Andrew Sewell and the Wisconsin Chamber Orchestra once again demonstrated their penchant for adventurous novelty Friday evening at Overture Center's Capitol Theater. This was certainly so in their choice of a guest soloist.
Though sometimes nudged through the back door for specific coloristic touches, the saxophone has never found a really firm and enduring place in the symphony orchestra or its literature. Guest soloist Claude Delangle made a case for two forms of the instrument.
Display works commissioned years ago from two composers of established repute were the first exhibits: Heitor Villa-Lobos' three-section Fantasia for Soprano Saxophone and Chamber Orchestra, and the three-movement concerto for alto saxophone and strings by Alexander Glazunov. Both works involve thoroughly professional orchestral accompaniment and allow the soloist to show off extraordinary virtuosity. To be frank, however, neither piece boasts much memorable material.
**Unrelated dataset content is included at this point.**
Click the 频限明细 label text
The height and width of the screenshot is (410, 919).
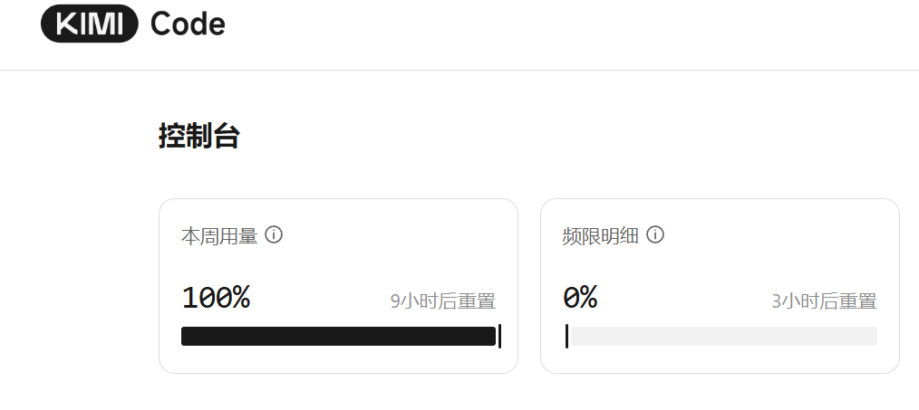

A third concerted work was "Paris Eternel," a short fantasy by Philippe Portejoie. Full of quotations of familiar Parisian popular songs, it was a melodic relief but was little more than a kind of imaginary soundtrack for some stereotypical movie about Paris.
Musical substance arrived in Delangle's encore, a performance of Claude Debussy's short "Syrinx" for unaccompanied flute. In this piece, Delangle showed that the soprano saxophone can be a quite credible substitute instrument in the hands of a master of color and nuance. An amiable and charming fellow, a truly dedicated musician and the most important international champion of the saxophone since Marcel Mule, Delangle certainly justified this opportunity to prove his artistry.
The rest of the program represented another kind of novelty, the sort Sewell and his ensemble pursue so well: works of conventional classical repertoire that are too short to find a predictable place in the regular round of orchestral programs.
Opening the concert was Georges Bizet's Jeux d'Enfants ("Children's Games"), his orchestration of five movements of his suite for piano duet. This is music of honest charm, and the WCO played it with genuine relish.
The second half of the concert opened with the set of 12 Contradances that Beethoven tossed off for Vienna's dancing festivities. Formulaic but endlessly tuneful little pieces, they involve the "Eroica" theme, which Beethoven used several times, culminating in the finale of his Third Symphony.
And then, for a truly rousing conclusion, we were given Mozart's so-called "Paris Symphony," No. 31. Composed in 1778 during the composer's visit to Paris, it was designed to wow the local public, which liked dashing effects. In the flanking movements, Mozart pulled out the stops, in dazzling music that the WCO rendered with exuberance and sensitivity.
This was a good start, then, for the WCO's new year.